**TASK:** Locate every line in the entries below that contains the word "from", and copy each of those lines in full.

**PROVIDED DATA:**
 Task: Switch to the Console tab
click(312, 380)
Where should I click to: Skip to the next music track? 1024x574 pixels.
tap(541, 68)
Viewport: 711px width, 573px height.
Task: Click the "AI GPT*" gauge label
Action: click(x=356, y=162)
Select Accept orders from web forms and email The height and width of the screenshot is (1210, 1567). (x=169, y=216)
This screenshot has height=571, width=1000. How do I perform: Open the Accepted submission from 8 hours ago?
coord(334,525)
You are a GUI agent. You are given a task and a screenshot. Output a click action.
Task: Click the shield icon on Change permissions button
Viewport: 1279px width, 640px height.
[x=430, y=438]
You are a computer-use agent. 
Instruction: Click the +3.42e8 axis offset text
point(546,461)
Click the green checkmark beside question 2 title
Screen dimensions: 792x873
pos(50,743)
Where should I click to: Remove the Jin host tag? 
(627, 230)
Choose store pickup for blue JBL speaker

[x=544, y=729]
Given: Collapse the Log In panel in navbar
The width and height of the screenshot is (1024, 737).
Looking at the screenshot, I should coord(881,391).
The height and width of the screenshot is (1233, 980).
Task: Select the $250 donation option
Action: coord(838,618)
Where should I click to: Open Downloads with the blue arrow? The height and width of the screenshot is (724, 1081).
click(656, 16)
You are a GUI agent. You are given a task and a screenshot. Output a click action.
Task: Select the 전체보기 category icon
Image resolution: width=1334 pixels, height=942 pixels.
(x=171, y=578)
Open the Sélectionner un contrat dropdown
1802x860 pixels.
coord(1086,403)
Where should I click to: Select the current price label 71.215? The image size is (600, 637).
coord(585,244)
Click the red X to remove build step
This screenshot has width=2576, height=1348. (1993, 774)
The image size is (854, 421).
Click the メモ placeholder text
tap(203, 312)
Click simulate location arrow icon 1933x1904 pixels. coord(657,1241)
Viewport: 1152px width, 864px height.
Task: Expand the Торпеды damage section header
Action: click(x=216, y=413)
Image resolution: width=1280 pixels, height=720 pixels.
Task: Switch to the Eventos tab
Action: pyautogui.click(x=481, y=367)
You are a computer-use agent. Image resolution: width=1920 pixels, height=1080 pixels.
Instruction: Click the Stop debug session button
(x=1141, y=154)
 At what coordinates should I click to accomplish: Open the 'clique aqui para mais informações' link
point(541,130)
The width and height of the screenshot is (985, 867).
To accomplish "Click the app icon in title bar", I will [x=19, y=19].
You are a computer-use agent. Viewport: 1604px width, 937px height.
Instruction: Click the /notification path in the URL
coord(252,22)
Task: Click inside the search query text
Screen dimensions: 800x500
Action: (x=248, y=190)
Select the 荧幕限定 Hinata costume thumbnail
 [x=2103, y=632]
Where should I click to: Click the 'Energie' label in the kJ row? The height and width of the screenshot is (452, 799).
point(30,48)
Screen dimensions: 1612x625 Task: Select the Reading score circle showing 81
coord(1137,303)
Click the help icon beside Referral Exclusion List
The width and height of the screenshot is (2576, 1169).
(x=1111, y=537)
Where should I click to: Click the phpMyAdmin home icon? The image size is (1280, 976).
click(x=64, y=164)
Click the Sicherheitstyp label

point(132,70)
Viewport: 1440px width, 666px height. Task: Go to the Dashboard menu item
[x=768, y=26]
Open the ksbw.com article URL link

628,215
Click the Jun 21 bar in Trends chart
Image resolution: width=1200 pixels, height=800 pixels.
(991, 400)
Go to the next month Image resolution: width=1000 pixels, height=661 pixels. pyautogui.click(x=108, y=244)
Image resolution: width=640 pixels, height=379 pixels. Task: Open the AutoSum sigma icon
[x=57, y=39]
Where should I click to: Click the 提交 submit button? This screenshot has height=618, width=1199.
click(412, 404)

**EXERCISE RESULT:**
Select Accept orders from web forms and email The height and width of the screenshot is (1210, 1567). (x=169, y=216)
This screenshot has height=571, width=1000. How do I perform: Open the Accepted submission from 8 hours ago?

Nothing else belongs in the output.